[Aim of the task]:
Each line from the one containing "This screenshot has width=1200, height=823." through the final line of the records is to be repeated exactly, with no additions.

(Pixel coordinate grounding data)
━━━━━━
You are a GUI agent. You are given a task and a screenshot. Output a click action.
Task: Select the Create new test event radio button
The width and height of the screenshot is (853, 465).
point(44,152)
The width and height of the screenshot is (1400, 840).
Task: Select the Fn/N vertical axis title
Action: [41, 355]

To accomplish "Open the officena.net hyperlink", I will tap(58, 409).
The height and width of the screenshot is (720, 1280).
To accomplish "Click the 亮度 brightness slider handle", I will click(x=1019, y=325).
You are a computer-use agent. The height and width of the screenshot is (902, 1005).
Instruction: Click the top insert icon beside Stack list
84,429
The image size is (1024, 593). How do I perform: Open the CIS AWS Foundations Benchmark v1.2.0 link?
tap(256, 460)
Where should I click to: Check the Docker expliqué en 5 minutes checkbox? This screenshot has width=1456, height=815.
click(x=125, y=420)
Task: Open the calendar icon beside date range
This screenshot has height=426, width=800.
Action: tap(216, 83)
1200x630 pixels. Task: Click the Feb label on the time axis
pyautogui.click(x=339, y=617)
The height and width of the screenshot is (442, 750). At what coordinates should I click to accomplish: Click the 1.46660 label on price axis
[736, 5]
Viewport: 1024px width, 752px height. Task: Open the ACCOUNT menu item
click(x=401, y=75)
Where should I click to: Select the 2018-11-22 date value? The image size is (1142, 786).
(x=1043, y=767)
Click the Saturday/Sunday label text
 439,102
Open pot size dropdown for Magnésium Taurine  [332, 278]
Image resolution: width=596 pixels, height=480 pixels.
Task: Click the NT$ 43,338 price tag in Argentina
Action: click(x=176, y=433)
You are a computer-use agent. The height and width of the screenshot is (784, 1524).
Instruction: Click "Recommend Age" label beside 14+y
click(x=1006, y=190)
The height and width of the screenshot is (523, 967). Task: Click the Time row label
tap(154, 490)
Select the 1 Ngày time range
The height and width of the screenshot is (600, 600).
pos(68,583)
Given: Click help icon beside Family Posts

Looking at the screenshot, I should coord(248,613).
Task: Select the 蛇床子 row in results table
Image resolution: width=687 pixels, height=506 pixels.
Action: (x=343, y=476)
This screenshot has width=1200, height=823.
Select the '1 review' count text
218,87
━━━━━━
[Solution to the exercise]:
This screenshot has width=1200, height=823.
Select the '1 review' count text
218,87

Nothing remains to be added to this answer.